What is being asked: Rewrite the rows from the line containing "You are a computer-use" down through the last row, swapping "avatar icon" for "profile icon" and keeping everything else unchanged. Omit the pictures from your answer.

BEGIN Entries provided

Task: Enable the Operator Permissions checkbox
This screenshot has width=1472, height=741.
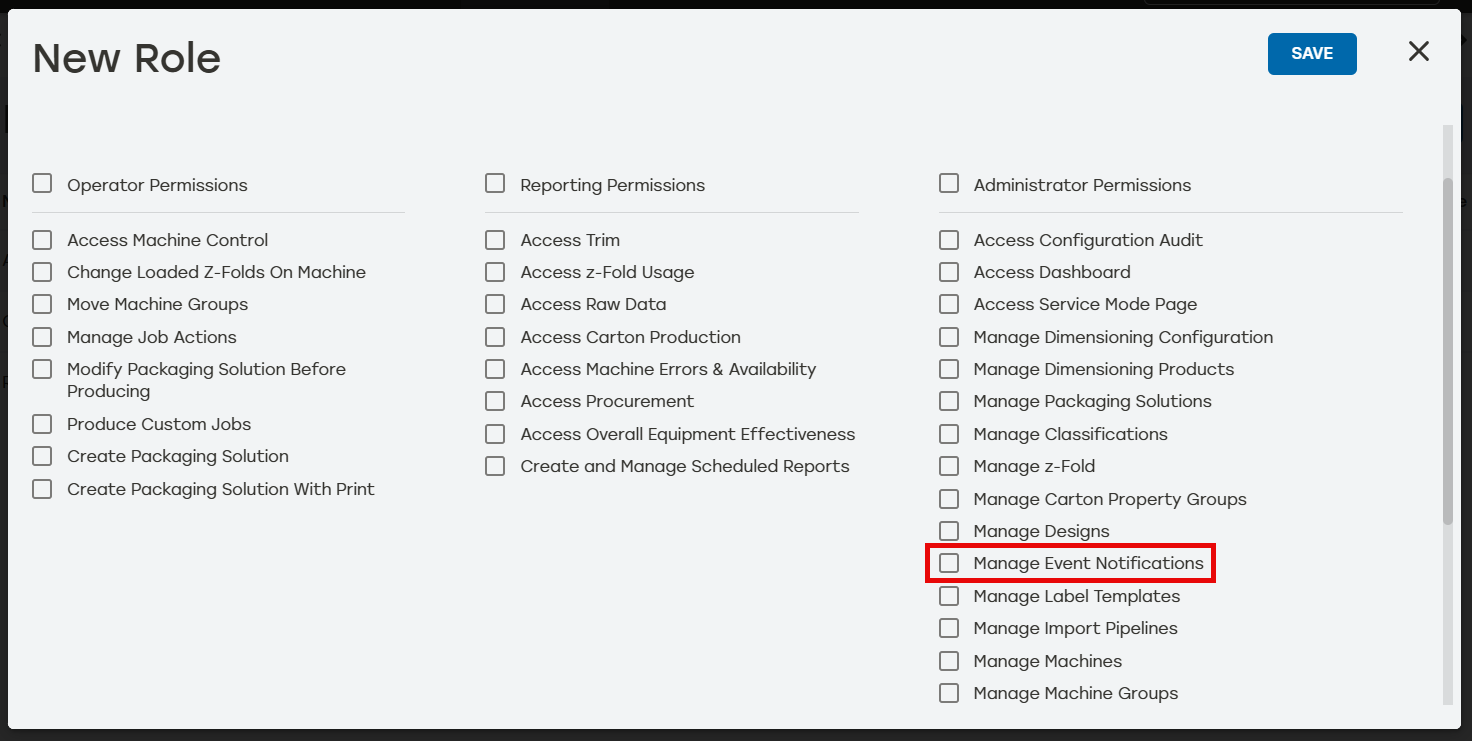Action: click(x=42, y=183)
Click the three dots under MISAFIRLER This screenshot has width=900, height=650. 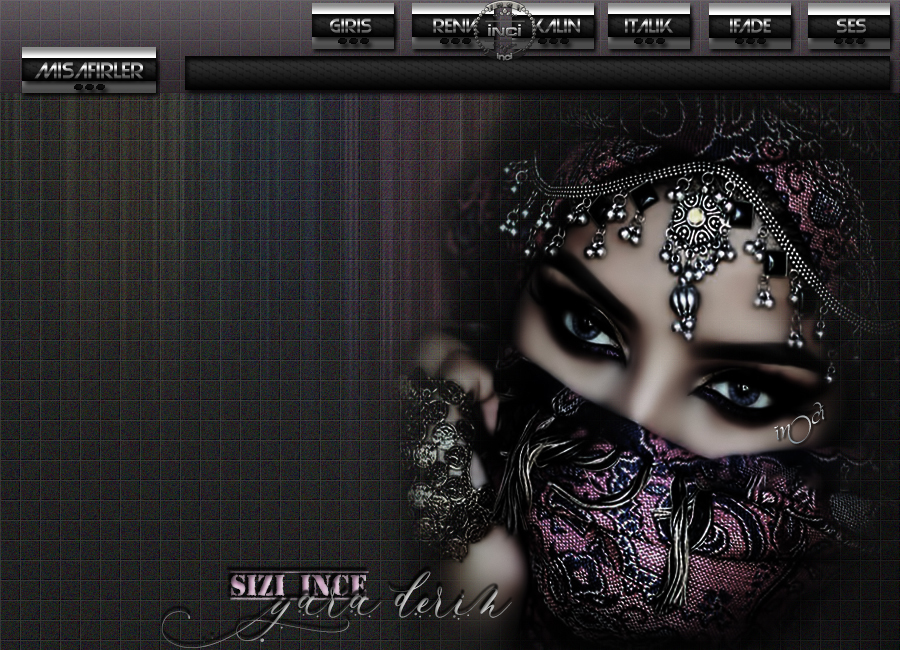click(89, 87)
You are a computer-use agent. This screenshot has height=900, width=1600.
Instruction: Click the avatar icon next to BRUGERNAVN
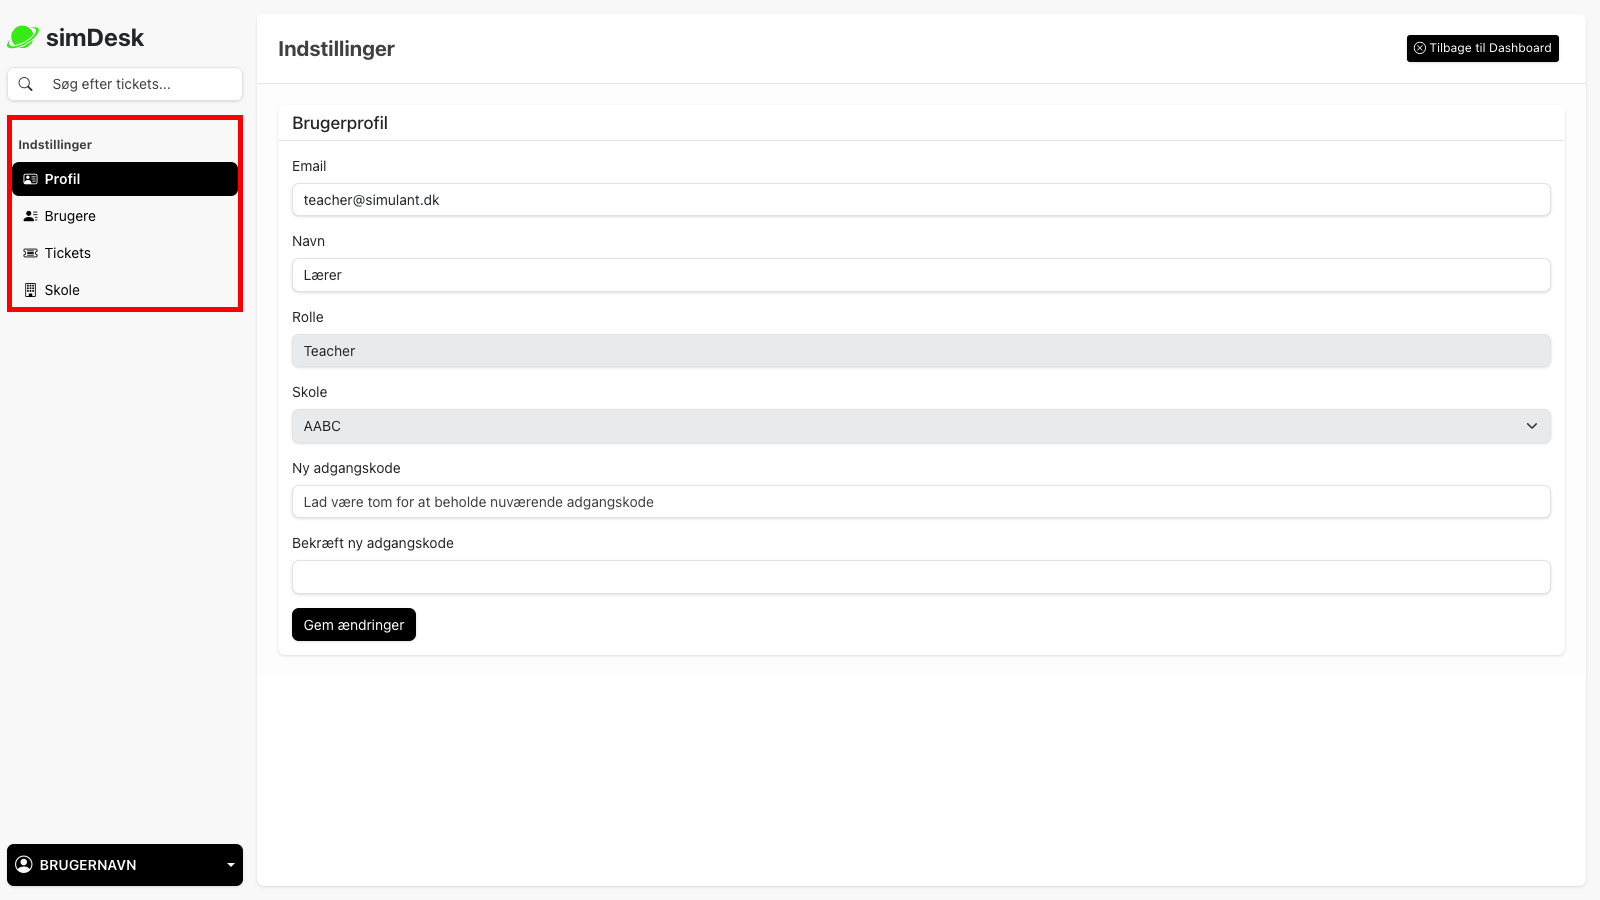click(25, 864)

END Entries provided

Full output:
You are a computer-use agent. This screenshot has height=900, width=1600.
Instruction: Click the profile icon next to BRUGERNAVN
click(25, 864)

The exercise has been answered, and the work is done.